Tessa Lynch

Wise Women, 2021.

series of 7 lino prints on A4 coloured copy paper.

Edition of 20

This body of work evolved as a response to thinking about Silvia Federici’s work on witches as well as Christine de Pizan’s publication ‘The Book of the City of Ladies’. Published in 1405 the work argued against the misogynist male writing of the day by praising significant women and celebrating their capabilities and virtues. The imagery is influenced by medieval illuminations, produced and presented on one flat plain with the storytelling unfolding all at the same time; objects deliberately held on display and becoming symbolic. Lynch makes a point of depicting the faces of the women as they were presented in medieval imagery – carried away in contemplation, as if nothing around them can stir them from their inner thoughts.

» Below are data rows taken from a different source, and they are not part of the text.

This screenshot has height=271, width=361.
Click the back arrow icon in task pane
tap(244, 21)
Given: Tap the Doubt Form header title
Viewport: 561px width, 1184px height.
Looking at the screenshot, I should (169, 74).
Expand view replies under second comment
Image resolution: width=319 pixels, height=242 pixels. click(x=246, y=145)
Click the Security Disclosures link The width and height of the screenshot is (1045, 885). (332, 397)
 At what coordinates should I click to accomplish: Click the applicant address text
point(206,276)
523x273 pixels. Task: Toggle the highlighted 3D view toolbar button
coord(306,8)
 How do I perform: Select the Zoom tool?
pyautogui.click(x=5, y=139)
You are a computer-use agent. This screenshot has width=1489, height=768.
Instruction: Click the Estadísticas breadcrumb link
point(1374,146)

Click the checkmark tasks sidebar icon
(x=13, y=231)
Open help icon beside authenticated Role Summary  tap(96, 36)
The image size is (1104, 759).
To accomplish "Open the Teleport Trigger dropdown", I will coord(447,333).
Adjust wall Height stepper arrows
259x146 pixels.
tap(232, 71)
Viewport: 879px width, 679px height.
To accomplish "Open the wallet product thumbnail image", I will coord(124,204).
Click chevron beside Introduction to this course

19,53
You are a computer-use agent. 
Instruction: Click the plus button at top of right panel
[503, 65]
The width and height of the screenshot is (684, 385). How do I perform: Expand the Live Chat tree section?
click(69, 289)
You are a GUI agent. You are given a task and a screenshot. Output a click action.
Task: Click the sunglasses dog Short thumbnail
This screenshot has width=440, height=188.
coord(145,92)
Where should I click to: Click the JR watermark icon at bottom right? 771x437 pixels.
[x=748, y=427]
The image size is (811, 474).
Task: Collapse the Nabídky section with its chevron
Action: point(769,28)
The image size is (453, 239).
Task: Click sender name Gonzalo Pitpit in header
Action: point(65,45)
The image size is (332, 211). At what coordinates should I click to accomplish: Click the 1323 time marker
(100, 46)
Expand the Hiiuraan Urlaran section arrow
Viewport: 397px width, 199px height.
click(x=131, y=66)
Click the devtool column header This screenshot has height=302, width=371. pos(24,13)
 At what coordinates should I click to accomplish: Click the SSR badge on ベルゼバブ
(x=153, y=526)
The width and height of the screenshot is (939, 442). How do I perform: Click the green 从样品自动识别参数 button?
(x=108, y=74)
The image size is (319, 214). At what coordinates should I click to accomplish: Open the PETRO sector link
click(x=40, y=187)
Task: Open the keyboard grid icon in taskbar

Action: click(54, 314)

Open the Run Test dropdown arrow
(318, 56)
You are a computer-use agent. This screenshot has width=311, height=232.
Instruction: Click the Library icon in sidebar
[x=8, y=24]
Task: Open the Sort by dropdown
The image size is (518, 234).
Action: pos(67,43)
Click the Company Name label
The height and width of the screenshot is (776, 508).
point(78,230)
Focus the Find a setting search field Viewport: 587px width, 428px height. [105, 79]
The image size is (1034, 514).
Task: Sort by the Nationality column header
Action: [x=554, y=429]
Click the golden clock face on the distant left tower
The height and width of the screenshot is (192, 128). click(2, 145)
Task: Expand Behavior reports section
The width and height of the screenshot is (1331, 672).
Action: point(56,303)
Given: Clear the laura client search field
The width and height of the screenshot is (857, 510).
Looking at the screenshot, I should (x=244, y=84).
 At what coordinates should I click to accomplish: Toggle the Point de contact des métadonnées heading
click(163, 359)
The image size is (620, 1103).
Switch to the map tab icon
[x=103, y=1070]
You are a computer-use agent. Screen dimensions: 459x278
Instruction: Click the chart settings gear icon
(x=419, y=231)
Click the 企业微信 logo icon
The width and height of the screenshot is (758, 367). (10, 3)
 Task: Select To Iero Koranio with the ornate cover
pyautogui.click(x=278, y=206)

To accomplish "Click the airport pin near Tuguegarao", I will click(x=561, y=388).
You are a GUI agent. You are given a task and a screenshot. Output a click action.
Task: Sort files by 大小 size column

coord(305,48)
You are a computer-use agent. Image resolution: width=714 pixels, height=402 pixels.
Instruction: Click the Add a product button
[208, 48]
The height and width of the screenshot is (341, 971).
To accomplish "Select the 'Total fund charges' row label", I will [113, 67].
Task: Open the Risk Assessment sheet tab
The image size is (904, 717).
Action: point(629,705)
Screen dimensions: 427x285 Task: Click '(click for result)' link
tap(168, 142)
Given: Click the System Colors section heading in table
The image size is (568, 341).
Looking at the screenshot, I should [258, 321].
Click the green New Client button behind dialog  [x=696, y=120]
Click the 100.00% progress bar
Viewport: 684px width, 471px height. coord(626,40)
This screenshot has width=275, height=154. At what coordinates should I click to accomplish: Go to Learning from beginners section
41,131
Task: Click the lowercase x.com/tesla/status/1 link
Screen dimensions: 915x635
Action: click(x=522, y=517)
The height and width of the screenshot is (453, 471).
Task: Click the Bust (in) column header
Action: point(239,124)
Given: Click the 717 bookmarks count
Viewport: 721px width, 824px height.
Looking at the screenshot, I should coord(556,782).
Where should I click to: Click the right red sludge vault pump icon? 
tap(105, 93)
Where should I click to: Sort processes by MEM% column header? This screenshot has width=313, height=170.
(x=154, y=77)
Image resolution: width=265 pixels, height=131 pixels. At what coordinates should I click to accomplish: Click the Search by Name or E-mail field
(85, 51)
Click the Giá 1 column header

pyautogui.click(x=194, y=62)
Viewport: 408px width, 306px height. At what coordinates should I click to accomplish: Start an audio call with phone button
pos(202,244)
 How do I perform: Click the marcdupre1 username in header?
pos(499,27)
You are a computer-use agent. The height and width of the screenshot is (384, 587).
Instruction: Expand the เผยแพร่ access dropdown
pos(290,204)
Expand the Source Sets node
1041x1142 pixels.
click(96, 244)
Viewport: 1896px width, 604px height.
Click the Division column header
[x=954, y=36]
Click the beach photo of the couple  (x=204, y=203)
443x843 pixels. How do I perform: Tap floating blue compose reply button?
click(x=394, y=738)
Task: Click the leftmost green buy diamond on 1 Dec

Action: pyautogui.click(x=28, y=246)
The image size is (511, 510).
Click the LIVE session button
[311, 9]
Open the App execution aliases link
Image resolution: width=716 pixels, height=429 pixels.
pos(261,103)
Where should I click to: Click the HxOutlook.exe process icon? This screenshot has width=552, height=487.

The works all share in common the depiction of the many roles and responsibilities of women that span domestic and professional spaces, private and personal lives, acted out both consciously and unconsciously – the overarching statement being that women are wise. Produced during lockdown the works were made in the artists home; a kitchen table fashioned into a with clamp presses and prints pegged up to dry on a washing line in between laundry cycles.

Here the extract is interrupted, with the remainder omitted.